Confesso que não estou a par de estudos modernos sobre estas questões, mas parece-me muito verosímil este vegetarianismo primitivo.
Já vi muitos símios com dietas omnívoras mas a semelhança entre espécies não valida ou exclui nenhuma teoria… é possível que o antropóide (termo utilizado pelo autor) da altura convivesse até com outros símios omnívoros ou até mesmo carnívoros – Teixeira Rego refere um estudo realizado, em que símios de dieta vegetariana foram expostos a alimentação carnívora durante um longo período de tempo; um dos resultados mais visíveis foi a queda da pelagem dos mesmos o que, para o autor, surge como uma possível explicação para a queda da nossa própria pelagem.
Sendo esta teoria válida, pergunto: o que aconteceu? O que mudou afinal connosco para mudarmos de dieta?
O horror, o tabú adivinhado de matar um animal para o comer foi ritualizado e, com o tempo, suponho eu, esta dieta foi “normalizada” pelo hábito e pela profanação do ritual, tornando-o mecânico.

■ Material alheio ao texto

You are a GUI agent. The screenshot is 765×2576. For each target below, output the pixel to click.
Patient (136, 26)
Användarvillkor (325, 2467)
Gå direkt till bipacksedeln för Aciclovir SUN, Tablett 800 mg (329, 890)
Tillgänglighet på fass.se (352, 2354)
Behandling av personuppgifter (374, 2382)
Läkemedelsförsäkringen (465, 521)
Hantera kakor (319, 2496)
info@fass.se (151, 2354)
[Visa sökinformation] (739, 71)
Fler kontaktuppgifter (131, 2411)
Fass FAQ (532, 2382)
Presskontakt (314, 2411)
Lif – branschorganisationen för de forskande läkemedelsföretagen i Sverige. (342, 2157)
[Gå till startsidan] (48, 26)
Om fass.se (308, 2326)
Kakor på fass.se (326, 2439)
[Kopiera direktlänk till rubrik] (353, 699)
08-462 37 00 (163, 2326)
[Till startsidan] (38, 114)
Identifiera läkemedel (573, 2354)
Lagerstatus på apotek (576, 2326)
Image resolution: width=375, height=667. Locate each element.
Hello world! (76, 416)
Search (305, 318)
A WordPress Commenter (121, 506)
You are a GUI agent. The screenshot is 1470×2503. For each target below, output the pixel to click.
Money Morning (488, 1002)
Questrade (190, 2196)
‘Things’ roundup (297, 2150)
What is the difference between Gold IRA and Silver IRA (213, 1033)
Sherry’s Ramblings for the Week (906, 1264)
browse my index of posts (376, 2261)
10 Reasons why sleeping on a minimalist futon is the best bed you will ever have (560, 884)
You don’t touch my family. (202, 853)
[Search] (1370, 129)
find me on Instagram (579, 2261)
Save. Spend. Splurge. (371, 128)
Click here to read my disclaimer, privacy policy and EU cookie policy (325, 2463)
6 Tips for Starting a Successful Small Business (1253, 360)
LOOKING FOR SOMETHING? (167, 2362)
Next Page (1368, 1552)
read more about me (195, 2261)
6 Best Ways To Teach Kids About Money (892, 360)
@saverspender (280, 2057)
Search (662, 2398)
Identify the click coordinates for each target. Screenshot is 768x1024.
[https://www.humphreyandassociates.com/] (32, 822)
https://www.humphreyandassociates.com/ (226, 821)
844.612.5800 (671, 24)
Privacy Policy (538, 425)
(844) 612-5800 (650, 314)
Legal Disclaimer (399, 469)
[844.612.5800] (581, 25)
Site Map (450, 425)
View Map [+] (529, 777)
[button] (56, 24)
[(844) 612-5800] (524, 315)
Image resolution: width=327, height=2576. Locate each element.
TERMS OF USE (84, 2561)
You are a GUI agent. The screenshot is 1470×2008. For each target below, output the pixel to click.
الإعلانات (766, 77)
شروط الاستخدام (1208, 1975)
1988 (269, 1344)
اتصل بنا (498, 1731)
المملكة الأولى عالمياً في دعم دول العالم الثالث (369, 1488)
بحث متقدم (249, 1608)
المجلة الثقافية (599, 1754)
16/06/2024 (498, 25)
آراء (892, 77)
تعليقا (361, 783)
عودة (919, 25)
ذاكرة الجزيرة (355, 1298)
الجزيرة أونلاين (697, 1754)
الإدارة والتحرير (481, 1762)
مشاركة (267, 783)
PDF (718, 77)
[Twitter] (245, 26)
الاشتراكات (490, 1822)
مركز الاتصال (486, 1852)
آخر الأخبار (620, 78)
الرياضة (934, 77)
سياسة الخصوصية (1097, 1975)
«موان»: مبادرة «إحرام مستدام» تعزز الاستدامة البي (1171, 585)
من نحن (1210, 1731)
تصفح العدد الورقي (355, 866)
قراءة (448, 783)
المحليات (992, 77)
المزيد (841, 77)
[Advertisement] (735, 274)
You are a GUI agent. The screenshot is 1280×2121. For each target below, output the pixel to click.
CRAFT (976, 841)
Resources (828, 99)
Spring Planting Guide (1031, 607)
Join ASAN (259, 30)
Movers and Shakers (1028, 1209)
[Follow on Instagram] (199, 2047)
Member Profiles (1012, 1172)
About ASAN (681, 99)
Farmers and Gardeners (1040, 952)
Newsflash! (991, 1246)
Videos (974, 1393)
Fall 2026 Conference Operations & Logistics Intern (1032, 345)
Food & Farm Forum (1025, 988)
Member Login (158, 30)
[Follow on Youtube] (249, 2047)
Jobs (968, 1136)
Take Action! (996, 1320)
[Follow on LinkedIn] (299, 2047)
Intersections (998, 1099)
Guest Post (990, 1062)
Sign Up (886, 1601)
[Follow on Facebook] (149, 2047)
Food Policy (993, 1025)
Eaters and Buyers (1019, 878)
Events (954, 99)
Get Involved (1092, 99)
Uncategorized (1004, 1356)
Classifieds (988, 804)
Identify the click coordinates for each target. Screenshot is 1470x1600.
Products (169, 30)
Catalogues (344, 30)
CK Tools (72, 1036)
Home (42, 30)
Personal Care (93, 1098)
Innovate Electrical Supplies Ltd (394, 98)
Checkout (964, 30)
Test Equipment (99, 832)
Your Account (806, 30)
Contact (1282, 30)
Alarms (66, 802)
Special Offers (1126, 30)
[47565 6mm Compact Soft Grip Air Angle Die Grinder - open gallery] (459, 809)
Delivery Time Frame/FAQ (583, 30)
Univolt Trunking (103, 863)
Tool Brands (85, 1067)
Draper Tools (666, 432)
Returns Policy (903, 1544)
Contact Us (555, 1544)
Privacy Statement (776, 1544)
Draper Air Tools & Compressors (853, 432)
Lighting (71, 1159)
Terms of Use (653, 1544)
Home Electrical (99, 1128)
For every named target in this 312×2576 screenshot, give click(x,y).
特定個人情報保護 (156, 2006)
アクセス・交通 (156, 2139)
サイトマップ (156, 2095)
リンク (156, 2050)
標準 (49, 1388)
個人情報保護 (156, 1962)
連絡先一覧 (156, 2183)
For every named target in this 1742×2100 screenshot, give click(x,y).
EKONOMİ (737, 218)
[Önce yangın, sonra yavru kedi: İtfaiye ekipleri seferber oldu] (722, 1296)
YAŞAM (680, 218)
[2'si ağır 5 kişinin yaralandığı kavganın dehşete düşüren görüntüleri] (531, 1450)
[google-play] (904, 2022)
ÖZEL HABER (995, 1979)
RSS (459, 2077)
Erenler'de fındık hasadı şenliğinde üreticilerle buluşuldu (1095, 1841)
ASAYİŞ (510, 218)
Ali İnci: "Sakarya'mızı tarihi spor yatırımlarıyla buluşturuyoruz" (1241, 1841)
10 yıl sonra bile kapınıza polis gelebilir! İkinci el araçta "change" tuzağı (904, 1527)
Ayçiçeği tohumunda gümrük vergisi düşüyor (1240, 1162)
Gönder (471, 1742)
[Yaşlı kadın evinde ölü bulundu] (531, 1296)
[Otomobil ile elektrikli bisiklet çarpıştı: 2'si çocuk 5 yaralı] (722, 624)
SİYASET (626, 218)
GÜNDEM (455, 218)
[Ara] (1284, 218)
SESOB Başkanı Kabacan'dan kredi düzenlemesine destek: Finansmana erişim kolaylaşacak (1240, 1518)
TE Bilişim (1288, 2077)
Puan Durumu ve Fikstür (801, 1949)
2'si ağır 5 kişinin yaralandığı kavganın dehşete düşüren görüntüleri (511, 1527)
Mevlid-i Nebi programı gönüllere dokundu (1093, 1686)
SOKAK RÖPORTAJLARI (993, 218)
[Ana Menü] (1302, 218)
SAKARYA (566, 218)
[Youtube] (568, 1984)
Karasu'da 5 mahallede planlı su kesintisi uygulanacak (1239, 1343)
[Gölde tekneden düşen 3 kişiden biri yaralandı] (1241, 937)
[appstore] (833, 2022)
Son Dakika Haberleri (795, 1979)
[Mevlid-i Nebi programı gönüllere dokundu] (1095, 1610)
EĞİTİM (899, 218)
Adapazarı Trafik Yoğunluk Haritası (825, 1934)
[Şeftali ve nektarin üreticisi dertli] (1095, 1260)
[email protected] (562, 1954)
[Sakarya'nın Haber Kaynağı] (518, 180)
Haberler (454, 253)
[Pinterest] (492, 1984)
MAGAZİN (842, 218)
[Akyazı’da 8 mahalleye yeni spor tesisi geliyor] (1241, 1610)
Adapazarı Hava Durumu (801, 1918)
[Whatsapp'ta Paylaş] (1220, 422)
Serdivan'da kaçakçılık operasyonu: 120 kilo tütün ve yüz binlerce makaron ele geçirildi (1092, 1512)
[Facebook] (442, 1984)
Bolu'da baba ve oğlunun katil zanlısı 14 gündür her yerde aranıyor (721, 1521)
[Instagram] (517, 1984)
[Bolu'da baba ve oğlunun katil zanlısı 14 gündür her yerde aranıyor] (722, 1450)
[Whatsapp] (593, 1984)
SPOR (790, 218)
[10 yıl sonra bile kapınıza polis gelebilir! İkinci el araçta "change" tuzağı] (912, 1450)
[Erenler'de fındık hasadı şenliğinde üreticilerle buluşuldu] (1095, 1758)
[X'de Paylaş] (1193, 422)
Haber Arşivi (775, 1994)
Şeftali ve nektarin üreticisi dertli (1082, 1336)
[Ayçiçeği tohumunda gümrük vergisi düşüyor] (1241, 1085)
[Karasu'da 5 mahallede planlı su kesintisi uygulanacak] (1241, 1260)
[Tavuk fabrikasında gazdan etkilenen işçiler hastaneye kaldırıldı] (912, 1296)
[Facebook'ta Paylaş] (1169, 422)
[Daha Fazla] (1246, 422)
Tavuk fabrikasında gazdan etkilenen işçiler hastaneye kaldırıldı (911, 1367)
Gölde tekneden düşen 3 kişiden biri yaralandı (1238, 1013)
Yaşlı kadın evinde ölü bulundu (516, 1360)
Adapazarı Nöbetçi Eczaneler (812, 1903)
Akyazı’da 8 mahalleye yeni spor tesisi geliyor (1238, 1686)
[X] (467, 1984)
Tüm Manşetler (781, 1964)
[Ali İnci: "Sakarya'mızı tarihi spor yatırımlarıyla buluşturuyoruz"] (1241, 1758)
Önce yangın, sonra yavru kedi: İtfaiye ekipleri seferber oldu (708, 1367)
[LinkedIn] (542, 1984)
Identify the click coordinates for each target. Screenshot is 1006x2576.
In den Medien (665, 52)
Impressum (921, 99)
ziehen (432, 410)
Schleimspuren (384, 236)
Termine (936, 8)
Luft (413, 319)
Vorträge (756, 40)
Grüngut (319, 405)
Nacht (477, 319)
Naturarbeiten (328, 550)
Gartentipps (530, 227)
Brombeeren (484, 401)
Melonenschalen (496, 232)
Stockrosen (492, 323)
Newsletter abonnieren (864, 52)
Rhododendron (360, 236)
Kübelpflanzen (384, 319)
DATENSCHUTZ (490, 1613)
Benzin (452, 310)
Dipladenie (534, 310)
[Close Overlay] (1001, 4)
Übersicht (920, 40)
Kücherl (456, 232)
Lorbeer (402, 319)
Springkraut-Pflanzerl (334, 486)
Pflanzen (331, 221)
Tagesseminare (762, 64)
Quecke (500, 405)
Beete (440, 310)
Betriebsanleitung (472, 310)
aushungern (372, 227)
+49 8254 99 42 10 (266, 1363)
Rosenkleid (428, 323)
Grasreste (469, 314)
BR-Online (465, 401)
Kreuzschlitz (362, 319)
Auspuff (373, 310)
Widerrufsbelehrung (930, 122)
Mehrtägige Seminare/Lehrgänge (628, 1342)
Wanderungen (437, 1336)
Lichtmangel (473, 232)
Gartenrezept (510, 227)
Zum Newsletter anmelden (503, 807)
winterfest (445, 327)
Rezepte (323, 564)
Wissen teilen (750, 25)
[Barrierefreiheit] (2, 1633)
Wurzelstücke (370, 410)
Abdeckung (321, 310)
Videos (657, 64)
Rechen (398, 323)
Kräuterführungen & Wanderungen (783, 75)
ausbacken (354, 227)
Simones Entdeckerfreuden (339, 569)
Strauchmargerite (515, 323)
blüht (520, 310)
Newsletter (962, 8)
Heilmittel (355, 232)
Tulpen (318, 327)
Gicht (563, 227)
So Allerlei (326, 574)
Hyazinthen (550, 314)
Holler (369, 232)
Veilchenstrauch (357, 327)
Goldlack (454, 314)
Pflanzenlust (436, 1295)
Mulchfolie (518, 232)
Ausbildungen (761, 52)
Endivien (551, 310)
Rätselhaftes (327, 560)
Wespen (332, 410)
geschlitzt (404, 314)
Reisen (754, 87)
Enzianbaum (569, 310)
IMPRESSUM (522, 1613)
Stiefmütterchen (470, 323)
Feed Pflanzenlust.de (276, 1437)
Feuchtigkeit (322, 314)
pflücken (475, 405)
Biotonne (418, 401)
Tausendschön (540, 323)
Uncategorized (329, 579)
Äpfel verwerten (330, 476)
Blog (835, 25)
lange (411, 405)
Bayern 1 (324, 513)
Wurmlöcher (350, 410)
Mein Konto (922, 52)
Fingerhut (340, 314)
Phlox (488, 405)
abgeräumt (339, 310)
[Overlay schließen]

Havia um homem [o Iniciado Pitágoras], nativo de Samos, que fugira de Samos e dos senhores da ilha por detestar a tirania, preferindo viver voluntariamente no exílio. Com a sua mente espiritual aproximou-se dos deuses, embora muito distantes nas regiões do céu, e percebeu com os olhos do intelecto o que a natureza negava aos olhares do homem comum. […] Foi o primeiro a denunciar o costume de servir carne de animais à mesa, e também o primeiro a pronunciar, com a sua boca sábia, estas palavras: “Abstende-vos, mortais, de contaminar os vossos corpos com alimentos ímpios! Tendes os cereais e as frutas que inclinam os ramos com o seu peso, e os abundantes cachos de uvas nas vinhas, e as verduras saborosas, e nem o leite nem o mel perfumado vos estão vedados. A terra generosa proporciona-vos um sem-fim de fecundos alimentos pacíficos, e oferece-vos banquetes sem necessidade de matança nem de sangue. Só os animais é que saciam a fome com carne, e nem sequer todos. […] Ah, que grande crime é introduzir vísceras nas próprias vísceras, e engordar o corpo insaciável enchendo-o com outro corpo, e que um ser vivo viva da morte doutro ser vivo. […] Mas um primeiro instigador funesto, não sei quem, sentiu inveja da comida dos leões e sepultou no seu ventre ávido alimentos corpóreos, abrindo o caminho para o crime.
(Ovídio, Metamorfoses, livro XV)
Actualmente o padrão é a dieta omnívora, que é até apresentada pela maioria dos médicos como a única possível. Muitas pessoas não questionam a origem da sua comida; consomem-na sem pensar na vaca ou porco que era antes de ser fatiado e embalado.
A verdade é que mesmo para muitos dos que comem carne, a ideia de abater um animal com as próprias mãos é uma ideia macabra…
O vegetarianismo não é de agora, não é um fruto de uma reflexão burguesa sobre o mundo, mas uma questão que aparentemente tem acompanhado a nossa espécie desde sempre. É uma ideia antiga, persistente talvez por ser “original” i.e. da origem.
Não pretendo lançar grande debate sobre o vegetarianismo mas queria mesmo partilhar estas ideias com alguns dos leitores que se interessam por estes assuntos.